▶ Provided information
_ _ _

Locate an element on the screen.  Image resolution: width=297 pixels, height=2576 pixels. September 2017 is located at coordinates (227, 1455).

_ _ _

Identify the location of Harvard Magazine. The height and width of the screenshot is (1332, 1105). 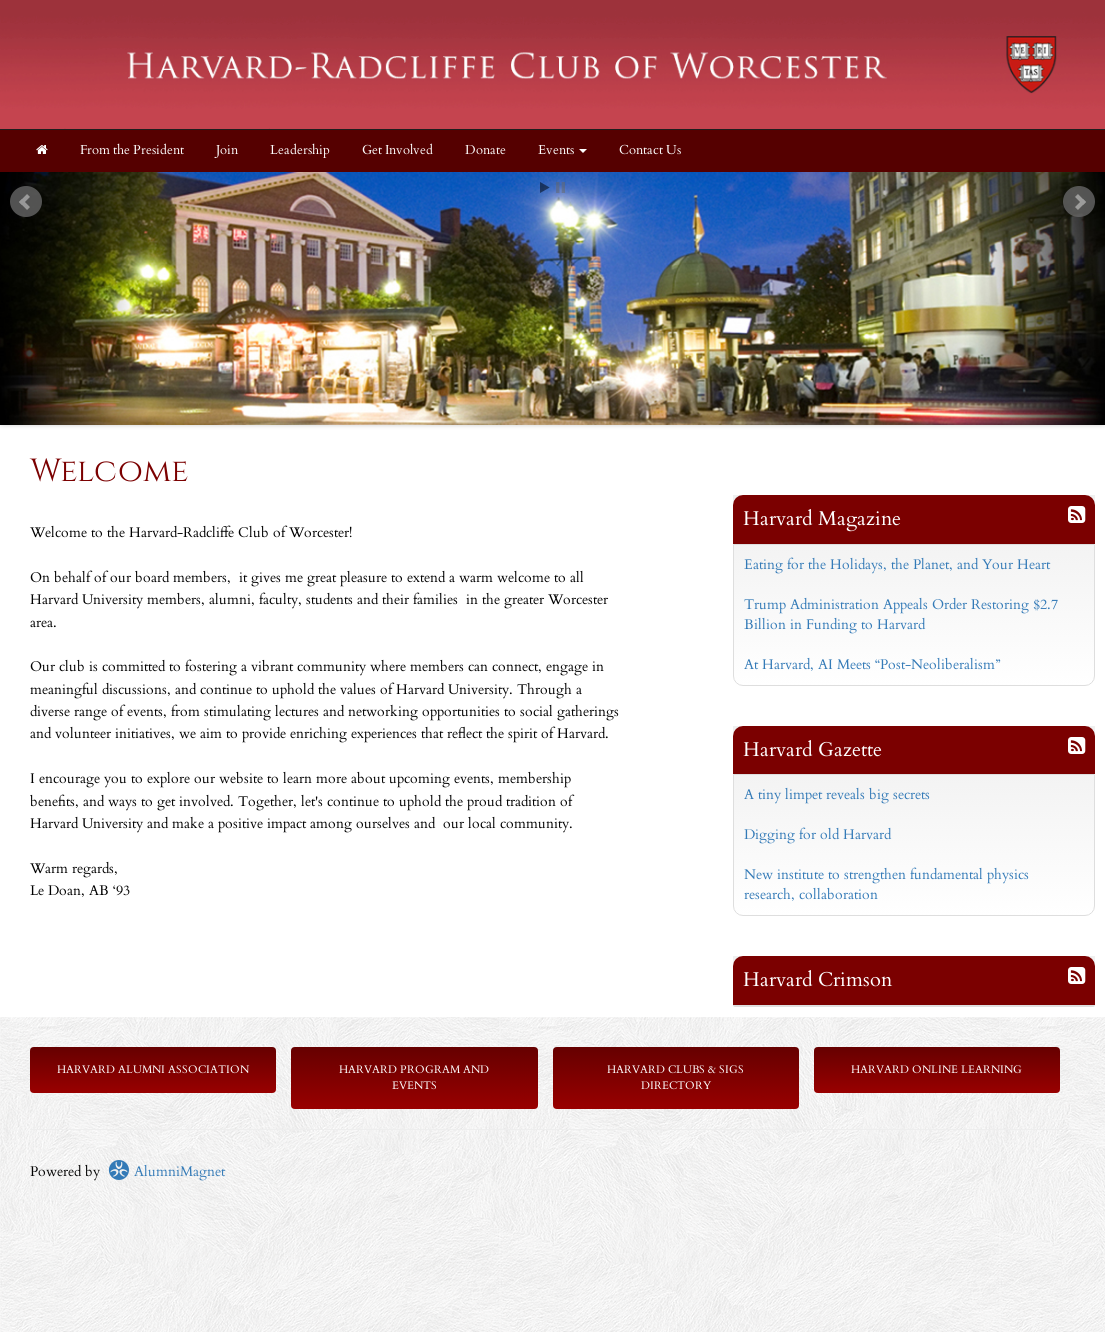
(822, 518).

_ _ _

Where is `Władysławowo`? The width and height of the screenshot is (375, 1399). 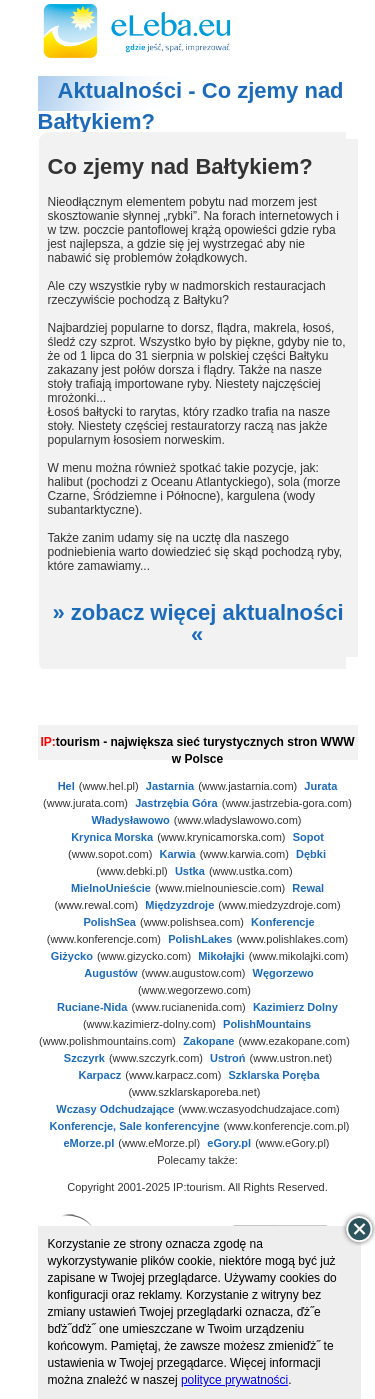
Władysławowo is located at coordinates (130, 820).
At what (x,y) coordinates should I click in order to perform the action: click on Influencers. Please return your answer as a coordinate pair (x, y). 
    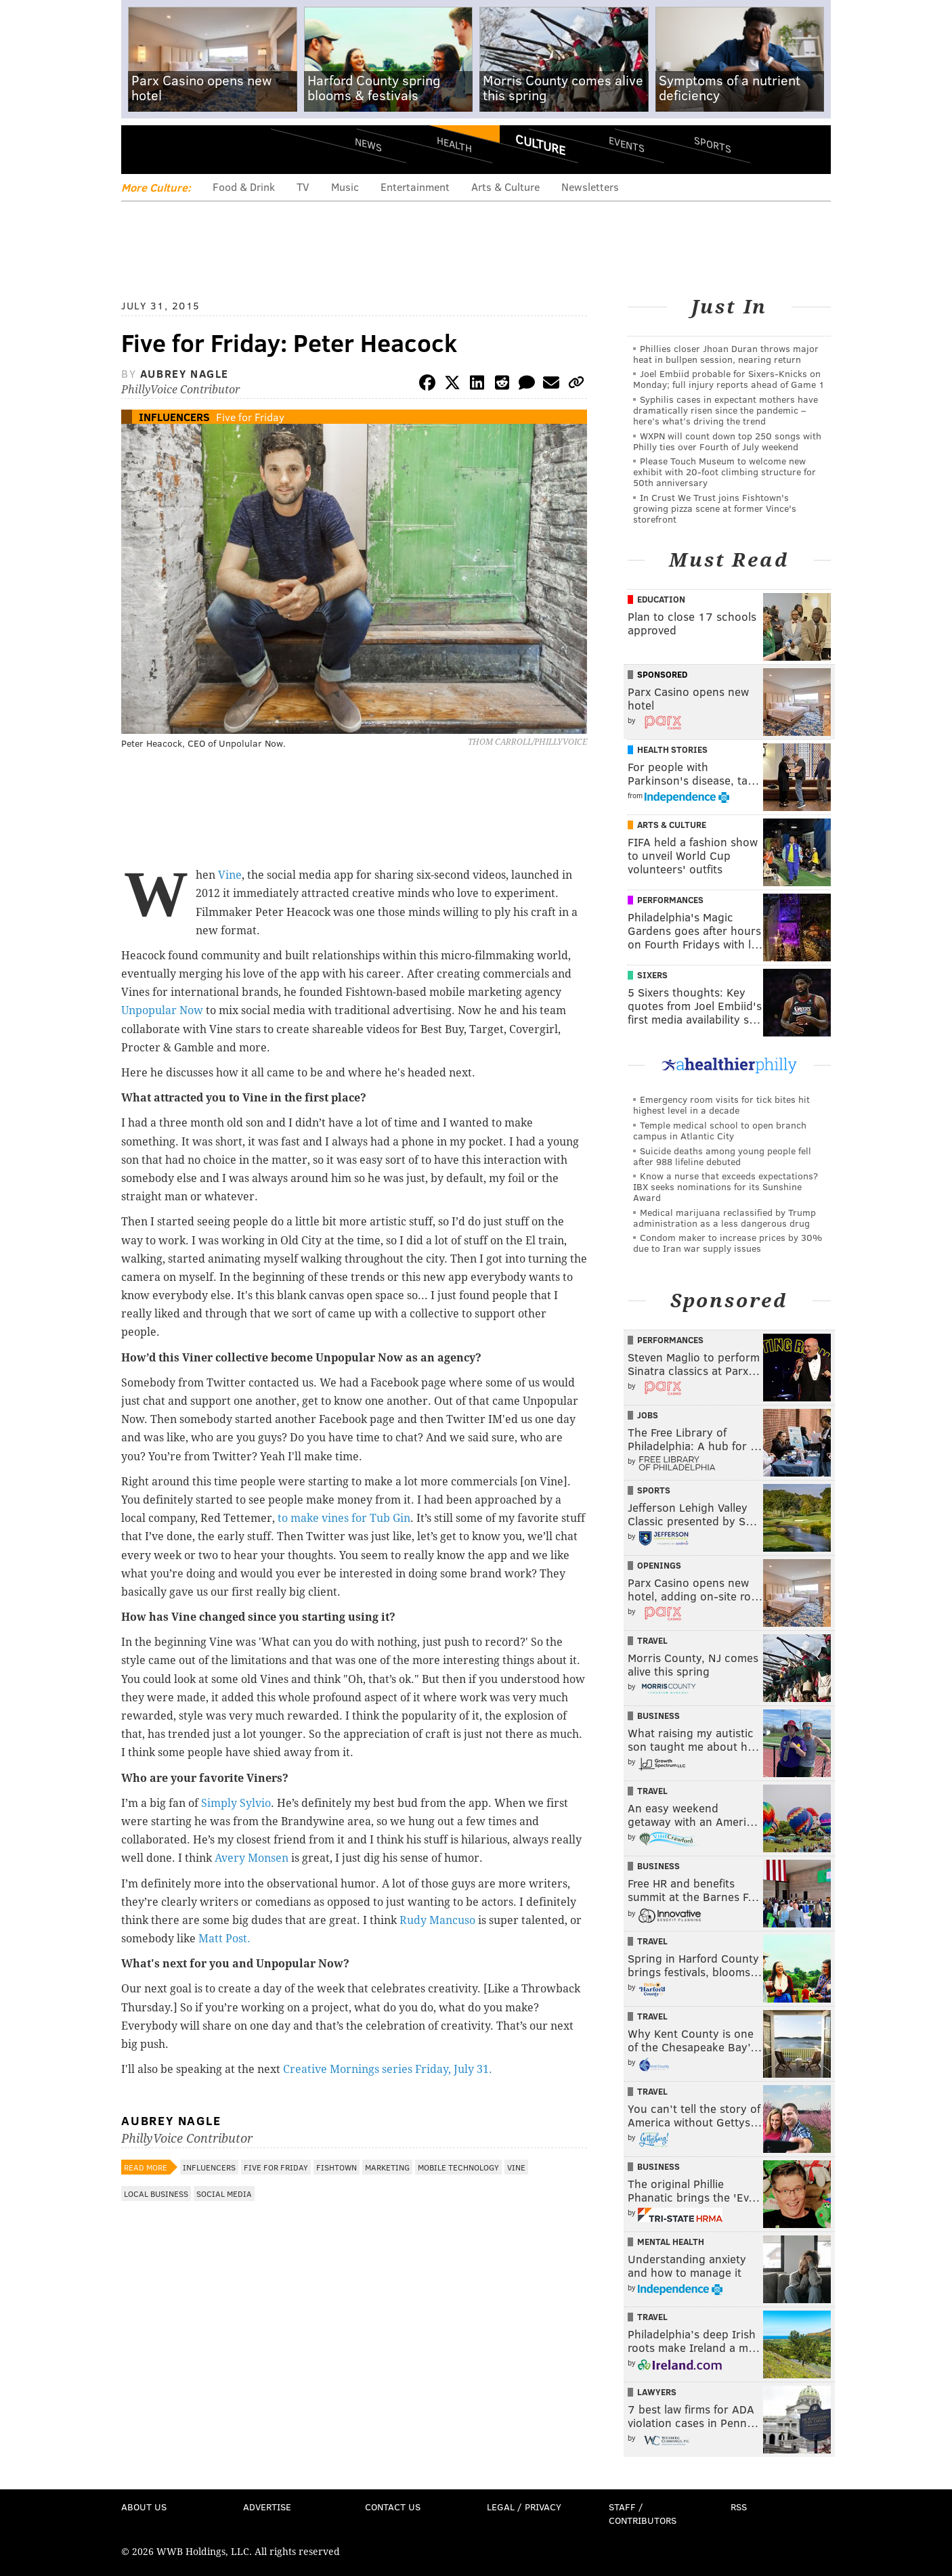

_ _ _

▶ Set exercise
Print everything from the line that contains "is (375, 1399)." down to the line that contains "At what (x,y)", keeping every line as it appears in the records and leaving the pictures out.

▶ Written response
Where is `Władysławowo`? The width and height of the screenshot is (375, 1399). 
Władysławowo is located at coordinates (130, 820).
At what (x,y) coordinates should I click in order to perform the action: click on Influencers. Please return your answer as a coordinate pair (x, y). 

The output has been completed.